Task instructions
Of all the entries below, only the lines from the one with "Expand the Company menu chevron" up to and including the one with "1000x561 pixels." are to be duplicated exactly.

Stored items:
Segment Open
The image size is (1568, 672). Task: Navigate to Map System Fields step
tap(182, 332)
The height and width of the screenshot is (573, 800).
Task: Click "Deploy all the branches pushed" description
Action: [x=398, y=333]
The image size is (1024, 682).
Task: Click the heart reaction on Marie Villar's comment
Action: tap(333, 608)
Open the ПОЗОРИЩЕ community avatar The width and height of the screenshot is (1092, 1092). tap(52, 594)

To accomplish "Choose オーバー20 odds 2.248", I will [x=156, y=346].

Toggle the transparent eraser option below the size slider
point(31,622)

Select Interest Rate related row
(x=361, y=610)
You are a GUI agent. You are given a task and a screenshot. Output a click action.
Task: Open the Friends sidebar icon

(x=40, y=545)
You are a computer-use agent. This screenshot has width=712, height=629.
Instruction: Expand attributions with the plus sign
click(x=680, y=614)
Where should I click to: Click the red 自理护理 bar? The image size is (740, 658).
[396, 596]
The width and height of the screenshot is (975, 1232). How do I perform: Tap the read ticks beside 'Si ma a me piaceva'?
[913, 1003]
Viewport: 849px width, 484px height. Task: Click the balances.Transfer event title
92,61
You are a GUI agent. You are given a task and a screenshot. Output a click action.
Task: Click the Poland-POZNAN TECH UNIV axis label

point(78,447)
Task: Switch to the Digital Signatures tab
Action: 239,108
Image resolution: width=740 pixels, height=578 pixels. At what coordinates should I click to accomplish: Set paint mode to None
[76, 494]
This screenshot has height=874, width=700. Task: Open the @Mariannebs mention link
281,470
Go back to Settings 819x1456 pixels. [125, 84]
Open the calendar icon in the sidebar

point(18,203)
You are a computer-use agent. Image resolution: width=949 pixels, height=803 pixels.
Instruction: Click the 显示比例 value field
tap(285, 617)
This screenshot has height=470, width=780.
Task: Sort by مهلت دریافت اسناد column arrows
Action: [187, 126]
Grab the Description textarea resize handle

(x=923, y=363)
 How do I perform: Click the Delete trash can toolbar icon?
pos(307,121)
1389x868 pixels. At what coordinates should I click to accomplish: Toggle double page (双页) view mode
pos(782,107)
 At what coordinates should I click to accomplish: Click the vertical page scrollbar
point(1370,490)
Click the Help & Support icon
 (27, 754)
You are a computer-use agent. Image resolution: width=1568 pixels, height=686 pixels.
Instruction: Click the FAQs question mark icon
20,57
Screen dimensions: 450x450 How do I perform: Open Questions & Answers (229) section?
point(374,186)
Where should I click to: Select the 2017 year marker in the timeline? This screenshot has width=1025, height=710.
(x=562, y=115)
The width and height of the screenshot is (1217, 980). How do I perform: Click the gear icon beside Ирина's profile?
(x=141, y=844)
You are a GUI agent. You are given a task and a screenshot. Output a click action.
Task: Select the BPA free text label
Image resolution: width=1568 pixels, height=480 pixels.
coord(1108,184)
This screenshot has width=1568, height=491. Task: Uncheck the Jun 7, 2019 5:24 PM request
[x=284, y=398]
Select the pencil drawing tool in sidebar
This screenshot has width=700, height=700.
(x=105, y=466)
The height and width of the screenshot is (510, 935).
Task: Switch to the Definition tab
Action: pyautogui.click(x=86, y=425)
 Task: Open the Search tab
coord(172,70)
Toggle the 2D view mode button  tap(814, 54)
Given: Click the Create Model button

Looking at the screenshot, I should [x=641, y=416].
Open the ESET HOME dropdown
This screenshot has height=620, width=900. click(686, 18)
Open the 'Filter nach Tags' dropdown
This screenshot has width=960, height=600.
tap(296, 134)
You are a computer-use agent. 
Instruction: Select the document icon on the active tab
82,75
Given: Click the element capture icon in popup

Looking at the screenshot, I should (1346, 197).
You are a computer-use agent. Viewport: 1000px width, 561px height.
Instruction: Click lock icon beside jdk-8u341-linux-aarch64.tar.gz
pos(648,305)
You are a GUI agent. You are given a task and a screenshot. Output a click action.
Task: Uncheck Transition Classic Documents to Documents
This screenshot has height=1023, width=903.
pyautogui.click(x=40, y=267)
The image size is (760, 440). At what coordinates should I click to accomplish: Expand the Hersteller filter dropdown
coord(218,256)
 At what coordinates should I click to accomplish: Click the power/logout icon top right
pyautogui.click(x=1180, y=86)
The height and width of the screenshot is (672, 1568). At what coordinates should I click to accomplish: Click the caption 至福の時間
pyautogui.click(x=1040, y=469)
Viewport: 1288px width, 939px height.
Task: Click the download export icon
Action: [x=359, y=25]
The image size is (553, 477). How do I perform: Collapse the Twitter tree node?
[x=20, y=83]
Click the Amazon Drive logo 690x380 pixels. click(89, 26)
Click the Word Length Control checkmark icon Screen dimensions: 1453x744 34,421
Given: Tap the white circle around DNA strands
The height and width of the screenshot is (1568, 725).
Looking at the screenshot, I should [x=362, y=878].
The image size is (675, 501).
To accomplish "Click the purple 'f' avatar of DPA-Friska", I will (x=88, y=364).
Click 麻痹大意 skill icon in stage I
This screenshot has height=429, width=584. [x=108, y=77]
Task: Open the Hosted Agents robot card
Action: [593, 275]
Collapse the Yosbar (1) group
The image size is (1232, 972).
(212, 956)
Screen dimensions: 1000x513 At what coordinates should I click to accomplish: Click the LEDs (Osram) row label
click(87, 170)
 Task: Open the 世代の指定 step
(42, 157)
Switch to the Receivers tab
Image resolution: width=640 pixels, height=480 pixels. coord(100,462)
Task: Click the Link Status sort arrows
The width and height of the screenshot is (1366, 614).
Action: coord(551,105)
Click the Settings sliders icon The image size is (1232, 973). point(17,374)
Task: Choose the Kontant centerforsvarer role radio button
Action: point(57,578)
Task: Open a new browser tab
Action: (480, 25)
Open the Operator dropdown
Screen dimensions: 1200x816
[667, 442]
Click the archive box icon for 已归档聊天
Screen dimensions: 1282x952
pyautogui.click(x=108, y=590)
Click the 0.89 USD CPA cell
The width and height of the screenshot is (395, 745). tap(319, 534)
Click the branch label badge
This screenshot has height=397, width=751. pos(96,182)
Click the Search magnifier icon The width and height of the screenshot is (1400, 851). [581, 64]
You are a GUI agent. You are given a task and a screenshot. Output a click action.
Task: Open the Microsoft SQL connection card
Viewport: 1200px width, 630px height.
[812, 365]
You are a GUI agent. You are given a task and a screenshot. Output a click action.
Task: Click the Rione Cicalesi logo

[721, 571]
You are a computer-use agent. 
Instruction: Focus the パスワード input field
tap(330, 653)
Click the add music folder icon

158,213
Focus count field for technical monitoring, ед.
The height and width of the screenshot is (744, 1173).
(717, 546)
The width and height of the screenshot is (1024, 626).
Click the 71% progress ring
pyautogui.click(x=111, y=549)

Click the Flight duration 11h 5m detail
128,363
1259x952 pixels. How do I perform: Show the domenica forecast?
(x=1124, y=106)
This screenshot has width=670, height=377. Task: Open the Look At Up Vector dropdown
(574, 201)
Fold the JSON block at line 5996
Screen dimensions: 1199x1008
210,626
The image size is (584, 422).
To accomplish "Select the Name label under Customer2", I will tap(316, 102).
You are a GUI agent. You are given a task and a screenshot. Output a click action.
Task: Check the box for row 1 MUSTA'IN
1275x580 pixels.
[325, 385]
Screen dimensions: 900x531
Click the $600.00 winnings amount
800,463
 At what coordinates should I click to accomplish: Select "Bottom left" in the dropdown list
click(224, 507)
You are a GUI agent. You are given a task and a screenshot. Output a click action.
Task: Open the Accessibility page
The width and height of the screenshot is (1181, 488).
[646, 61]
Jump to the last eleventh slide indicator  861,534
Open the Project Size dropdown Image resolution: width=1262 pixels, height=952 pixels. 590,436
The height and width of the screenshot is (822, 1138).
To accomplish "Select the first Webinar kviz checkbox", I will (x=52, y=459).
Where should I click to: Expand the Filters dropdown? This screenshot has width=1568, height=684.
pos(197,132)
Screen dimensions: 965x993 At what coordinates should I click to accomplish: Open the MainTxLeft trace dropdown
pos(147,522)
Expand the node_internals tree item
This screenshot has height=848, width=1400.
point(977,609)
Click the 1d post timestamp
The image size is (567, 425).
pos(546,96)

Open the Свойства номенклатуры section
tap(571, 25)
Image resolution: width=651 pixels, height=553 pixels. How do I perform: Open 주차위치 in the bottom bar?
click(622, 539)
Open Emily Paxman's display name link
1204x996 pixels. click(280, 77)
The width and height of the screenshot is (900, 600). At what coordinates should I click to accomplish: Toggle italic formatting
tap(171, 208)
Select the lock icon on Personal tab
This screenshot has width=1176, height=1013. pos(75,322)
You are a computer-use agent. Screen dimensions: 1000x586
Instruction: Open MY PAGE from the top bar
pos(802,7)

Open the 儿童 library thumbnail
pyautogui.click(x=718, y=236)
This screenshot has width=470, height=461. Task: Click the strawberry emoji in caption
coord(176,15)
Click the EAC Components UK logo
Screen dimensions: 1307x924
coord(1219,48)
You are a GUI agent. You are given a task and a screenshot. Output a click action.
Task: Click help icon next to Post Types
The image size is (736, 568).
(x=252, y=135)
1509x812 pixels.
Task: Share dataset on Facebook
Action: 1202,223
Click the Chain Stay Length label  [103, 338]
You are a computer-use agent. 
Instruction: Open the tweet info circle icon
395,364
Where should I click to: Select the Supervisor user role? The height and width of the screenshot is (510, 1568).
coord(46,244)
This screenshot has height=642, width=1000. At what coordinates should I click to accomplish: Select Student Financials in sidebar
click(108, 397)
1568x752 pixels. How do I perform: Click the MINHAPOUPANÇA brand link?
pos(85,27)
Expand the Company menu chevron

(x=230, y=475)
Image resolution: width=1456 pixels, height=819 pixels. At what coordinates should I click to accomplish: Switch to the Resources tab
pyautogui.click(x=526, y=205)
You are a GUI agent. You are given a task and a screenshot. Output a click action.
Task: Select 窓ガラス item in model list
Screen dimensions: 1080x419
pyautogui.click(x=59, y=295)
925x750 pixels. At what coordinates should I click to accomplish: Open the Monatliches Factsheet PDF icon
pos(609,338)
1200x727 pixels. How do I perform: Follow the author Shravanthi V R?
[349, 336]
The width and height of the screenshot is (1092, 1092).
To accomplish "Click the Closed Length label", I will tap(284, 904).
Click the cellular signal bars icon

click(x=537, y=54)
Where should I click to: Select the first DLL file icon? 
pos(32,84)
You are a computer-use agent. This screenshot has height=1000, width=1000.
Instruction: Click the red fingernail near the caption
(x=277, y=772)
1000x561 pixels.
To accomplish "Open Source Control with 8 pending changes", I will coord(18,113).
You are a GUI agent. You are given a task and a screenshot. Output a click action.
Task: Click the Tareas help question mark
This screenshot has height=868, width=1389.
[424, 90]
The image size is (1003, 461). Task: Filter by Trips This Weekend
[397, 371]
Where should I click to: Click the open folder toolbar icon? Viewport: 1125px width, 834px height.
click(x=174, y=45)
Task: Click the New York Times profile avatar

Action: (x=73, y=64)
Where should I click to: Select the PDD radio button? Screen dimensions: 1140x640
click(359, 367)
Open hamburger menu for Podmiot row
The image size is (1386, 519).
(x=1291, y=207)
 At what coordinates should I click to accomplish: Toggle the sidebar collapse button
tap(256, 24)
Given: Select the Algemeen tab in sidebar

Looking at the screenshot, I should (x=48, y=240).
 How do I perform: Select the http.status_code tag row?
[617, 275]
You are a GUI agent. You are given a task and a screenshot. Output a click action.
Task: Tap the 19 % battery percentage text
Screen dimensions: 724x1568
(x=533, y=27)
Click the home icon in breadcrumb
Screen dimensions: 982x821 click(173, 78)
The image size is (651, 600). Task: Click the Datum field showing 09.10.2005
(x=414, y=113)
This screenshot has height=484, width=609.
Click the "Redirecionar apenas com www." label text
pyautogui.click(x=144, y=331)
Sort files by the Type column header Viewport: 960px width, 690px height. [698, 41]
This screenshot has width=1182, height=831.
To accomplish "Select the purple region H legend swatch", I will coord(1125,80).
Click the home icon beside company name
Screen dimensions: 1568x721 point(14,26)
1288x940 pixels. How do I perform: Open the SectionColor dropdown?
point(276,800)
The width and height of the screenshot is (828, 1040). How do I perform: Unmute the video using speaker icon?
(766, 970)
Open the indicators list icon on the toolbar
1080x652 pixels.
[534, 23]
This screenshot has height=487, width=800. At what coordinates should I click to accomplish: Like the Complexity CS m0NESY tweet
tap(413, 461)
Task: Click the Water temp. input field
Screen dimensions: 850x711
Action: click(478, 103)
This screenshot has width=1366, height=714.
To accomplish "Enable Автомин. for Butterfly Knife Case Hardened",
Segment Closed
Answer box
Expand the Company menu chevron

(x=230, y=475)
Image resolution: width=1456 pixels, height=819 pixels. At what coordinates should I click to accomplish: Switch to the Resources tab
pyautogui.click(x=526, y=205)
You are a GUI agent. You are given a task and a screenshot. Output a click action.
Task: Select 窓ガラス item in model list
Screen dimensions: 1080x419
pyautogui.click(x=59, y=295)
925x750 pixels. At what coordinates should I click to accomplish: Open the Monatliches Factsheet PDF icon
pos(609,338)
1200x727 pixels. How do I perform: Follow the author Shravanthi V R?
[349, 336]
The width and height of the screenshot is (1092, 1092).
To accomplish "Click the Closed Length label", I will tap(284, 904).
Click the cellular signal bars icon

click(x=537, y=54)
Where should I click to: Select the first DLL file icon? 
pos(32,84)
You are a computer-use agent. This screenshot has height=1000, width=1000.
Instruction: Click the red fingernail near the caption
(x=277, y=772)
1000x561 pixels.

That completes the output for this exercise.